Work instruction: Once you have read the listing, output it exactly and completely.
=== Section Start ===
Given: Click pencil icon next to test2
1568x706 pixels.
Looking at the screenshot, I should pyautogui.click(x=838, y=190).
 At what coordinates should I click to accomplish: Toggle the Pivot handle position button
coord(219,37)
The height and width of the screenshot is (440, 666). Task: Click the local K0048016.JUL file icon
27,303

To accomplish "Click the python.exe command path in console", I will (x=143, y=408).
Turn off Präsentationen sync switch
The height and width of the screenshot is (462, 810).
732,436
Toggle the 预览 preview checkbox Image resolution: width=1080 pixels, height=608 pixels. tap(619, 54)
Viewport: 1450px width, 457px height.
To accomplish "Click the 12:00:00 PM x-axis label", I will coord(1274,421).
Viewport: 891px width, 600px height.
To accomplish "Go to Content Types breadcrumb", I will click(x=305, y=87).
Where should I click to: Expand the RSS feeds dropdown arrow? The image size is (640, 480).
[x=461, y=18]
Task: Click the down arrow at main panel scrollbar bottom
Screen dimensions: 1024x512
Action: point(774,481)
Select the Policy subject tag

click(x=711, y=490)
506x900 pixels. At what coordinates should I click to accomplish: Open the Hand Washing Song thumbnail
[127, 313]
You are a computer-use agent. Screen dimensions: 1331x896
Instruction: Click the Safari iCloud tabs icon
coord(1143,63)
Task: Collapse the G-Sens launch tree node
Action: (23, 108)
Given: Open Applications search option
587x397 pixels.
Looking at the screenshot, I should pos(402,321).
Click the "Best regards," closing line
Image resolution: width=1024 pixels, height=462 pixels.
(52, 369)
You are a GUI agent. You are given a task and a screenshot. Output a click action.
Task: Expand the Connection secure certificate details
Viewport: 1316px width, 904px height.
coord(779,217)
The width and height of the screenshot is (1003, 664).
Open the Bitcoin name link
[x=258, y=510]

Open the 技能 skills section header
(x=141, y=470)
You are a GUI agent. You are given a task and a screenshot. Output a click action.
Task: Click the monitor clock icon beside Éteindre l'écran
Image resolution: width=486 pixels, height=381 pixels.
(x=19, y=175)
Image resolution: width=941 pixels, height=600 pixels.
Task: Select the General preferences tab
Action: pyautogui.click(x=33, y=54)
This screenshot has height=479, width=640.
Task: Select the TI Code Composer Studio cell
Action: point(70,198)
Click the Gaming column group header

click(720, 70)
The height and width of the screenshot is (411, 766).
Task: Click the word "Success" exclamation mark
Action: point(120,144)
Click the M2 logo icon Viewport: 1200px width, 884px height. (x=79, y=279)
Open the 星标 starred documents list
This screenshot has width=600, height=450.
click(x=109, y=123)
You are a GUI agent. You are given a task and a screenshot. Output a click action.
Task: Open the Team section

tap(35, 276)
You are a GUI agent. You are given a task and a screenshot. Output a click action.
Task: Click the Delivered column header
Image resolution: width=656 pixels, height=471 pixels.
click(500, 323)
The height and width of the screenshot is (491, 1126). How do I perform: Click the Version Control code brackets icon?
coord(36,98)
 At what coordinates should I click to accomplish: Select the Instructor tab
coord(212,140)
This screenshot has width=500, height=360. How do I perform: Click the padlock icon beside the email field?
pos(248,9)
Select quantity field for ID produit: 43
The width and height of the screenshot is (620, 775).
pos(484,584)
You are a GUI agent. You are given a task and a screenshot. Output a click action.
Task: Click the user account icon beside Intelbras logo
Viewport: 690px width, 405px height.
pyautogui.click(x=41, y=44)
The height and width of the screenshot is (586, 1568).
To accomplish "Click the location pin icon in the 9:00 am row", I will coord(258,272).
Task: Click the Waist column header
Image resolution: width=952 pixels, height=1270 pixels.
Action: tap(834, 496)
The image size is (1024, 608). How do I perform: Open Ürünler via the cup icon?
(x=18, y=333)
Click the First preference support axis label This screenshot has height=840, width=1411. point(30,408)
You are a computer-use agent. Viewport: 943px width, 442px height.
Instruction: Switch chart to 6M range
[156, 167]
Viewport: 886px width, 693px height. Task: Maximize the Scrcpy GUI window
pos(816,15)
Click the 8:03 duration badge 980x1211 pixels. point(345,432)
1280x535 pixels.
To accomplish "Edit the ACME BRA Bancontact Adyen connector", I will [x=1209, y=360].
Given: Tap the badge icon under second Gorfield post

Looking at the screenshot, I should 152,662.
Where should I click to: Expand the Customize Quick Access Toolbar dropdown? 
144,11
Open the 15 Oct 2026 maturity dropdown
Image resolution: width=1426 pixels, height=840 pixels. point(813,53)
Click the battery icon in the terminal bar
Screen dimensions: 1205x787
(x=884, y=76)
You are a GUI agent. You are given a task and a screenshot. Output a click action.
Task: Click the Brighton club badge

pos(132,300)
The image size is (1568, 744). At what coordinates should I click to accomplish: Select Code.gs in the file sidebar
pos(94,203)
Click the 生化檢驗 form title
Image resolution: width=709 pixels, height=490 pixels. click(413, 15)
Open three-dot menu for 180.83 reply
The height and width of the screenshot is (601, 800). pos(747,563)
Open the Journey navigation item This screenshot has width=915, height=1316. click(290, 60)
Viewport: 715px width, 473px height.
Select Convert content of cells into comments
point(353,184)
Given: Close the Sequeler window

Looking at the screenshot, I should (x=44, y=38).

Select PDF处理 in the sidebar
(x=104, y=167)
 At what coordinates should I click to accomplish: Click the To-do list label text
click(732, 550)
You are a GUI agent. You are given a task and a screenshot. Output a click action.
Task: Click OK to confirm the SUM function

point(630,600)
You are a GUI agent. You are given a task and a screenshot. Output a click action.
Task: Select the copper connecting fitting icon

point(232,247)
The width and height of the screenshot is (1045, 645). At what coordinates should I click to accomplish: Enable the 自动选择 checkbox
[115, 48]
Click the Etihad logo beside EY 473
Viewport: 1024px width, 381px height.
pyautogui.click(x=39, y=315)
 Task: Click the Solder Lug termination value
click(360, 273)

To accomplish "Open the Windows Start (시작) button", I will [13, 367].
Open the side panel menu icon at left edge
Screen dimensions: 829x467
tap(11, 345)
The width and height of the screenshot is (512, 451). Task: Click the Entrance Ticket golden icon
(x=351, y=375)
=== Section End ===
Response to this task:
Given: Click pencil icon next to test2
1568x706 pixels.
Looking at the screenshot, I should pyautogui.click(x=838, y=190).
 At what coordinates should I click to accomplish: Toggle the Pivot handle position button
coord(219,37)
The height and width of the screenshot is (440, 666). Task: Click the local K0048016.JUL file icon
27,303

To accomplish "Click the python.exe command path in console", I will (x=143, y=408).
Turn off Präsentationen sync switch
The height and width of the screenshot is (462, 810).
732,436
Toggle the 预览 preview checkbox Image resolution: width=1080 pixels, height=608 pixels. tap(619, 54)
Viewport: 1450px width, 457px height.
To accomplish "Click the 12:00:00 PM x-axis label", I will coord(1274,421).
Viewport: 891px width, 600px height.
To accomplish "Go to Content Types breadcrumb", I will click(x=305, y=87).
Where should I click to: Expand the RSS feeds dropdown arrow? The image size is (640, 480).
[x=461, y=18]
Task: Click the down arrow at main panel scrollbar bottom
Screen dimensions: 1024x512
Action: point(774,481)
Select the Policy subject tag

click(x=711, y=490)
506x900 pixels. At what coordinates should I click to accomplish: Open the Hand Washing Song thumbnail
[127, 313]
You are a computer-use agent. Screen dimensions: 1331x896
Instruction: Click the Safari iCloud tabs icon
coord(1143,63)
Task: Collapse the G-Sens launch tree node
Action: (23, 108)
Given: Open Applications search option
587x397 pixels.
Looking at the screenshot, I should pos(402,321).
Click the "Best regards," closing line
Image resolution: width=1024 pixels, height=462 pixels.
(52, 369)
You are a GUI agent. You are given a task and a screenshot. Output a click action.
Task: Expand the Connection secure certificate details
Viewport: 1316px width, 904px height.
coord(779,217)
The width and height of the screenshot is (1003, 664).
Open the Bitcoin name link
[x=258, y=510]

Open the 技能 skills section header
(x=141, y=470)
You are a GUI agent. You are given a task and a screenshot. Output a click action.
Task: Click the monitor clock icon beside Éteindre l'écran
Image resolution: width=486 pixels, height=381 pixels.
(x=19, y=175)
Image resolution: width=941 pixels, height=600 pixels.
Task: Select the General preferences tab
Action: pyautogui.click(x=33, y=54)
This screenshot has height=479, width=640.
Task: Select the TI Code Composer Studio cell
Action: point(70,198)
Click the Gaming column group header

click(720, 70)
The height and width of the screenshot is (411, 766).
Task: Click the word "Success" exclamation mark
Action: point(120,144)
Click the M2 logo icon Viewport: 1200px width, 884px height. (x=79, y=279)
Open the 星标 starred documents list
This screenshot has width=600, height=450.
click(x=109, y=123)
You are a GUI agent. You are given a task and a screenshot. Output a click action.
Task: Open the Team section

tap(35, 276)
You are a GUI agent. You are given a task and a screenshot. Output a click action.
Task: Click the Delivered column header
Image resolution: width=656 pixels, height=471 pixels.
click(500, 323)
The height and width of the screenshot is (491, 1126). How do I perform: Click the Version Control code brackets icon?
coord(36,98)
 At what coordinates should I click to accomplish: Select the Instructor tab
coord(212,140)
This screenshot has width=500, height=360. How do I perform: Click the padlock icon beside the email field?
pos(248,9)
Select quantity field for ID produit: 43
The width and height of the screenshot is (620, 775).
pos(484,584)
You are a GUI agent. You are given a task and a screenshot. Output a click action.
Task: Click the user account icon beside Intelbras logo
Viewport: 690px width, 405px height.
pyautogui.click(x=41, y=44)
The height and width of the screenshot is (586, 1568).
To accomplish "Click the location pin icon in the 9:00 am row", I will coord(258,272).
Task: Click the Waist column header
Image resolution: width=952 pixels, height=1270 pixels.
Action: tap(834, 496)
The image size is (1024, 608). How do I perform: Open Ürünler via the cup icon?
(x=18, y=333)
Click the First preference support axis label This screenshot has height=840, width=1411. point(30,408)
You are a computer-use agent. Viewport: 943px width, 442px height.
Instruction: Switch chart to 6M range
[156, 167]
Viewport: 886px width, 693px height. Task: Maximize the Scrcpy GUI window
pos(816,15)
Click the 8:03 duration badge 980x1211 pixels. point(345,432)
1280x535 pixels.
To accomplish "Edit the ACME BRA Bancontact Adyen connector", I will [x=1209, y=360].
Given: Tap the badge icon under second Gorfield post

Looking at the screenshot, I should 152,662.
Where should I click to: Expand the Customize Quick Access Toolbar dropdown? 
144,11
Open the 15 Oct 2026 maturity dropdown
Image resolution: width=1426 pixels, height=840 pixels. point(813,53)
Click the battery icon in the terminal bar
Screen dimensions: 1205x787
(x=884, y=76)
You are a GUI agent. You are given a task and a screenshot. Output a click action.
Task: Click the Brighton club badge

pos(132,300)
The image size is (1568, 744). At what coordinates should I click to accomplish: Select Code.gs in the file sidebar
pos(94,203)
Click the 生化檢驗 form title
Image resolution: width=709 pixels, height=490 pixels. click(413, 15)
Open three-dot menu for 180.83 reply
The height and width of the screenshot is (601, 800). pos(747,563)
Open the Journey navigation item This screenshot has width=915, height=1316. click(290, 60)
Viewport: 715px width, 473px height.
Select Convert content of cells into comments
point(353,184)
Given: Close the Sequeler window

Looking at the screenshot, I should (x=44, y=38).

Select PDF处理 in the sidebar
(x=104, y=167)
 At what coordinates should I click to accomplish: Click the To-do list label text
click(732, 550)
You are a GUI agent. You are given a task and a screenshot. Output a click action.
Task: Click OK to confirm the SUM function

point(630,600)
You are a GUI agent. You are given a task and a screenshot. Output a click action.
Task: Select the copper connecting fitting icon

point(232,247)
The width and height of the screenshot is (1045, 645). At what coordinates should I click to accomplish: Enable the 自动选择 checkbox
[115, 48]
Click the Etihad logo beside EY 473
Viewport: 1024px width, 381px height.
pyautogui.click(x=39, y=315)
 Task: Click the Solder Lug termination value
click(360, 273)

To accomplish "Open the Windows Start (시작) button", I will [13, 367].
Open the side panel menu icon at left edge
Screen dimensions: 829x467
tap(11, 345)
The width and height of the screenshot is (512, 451). Task: Click the Entrance Ticket golden icon
(x=351, y=375)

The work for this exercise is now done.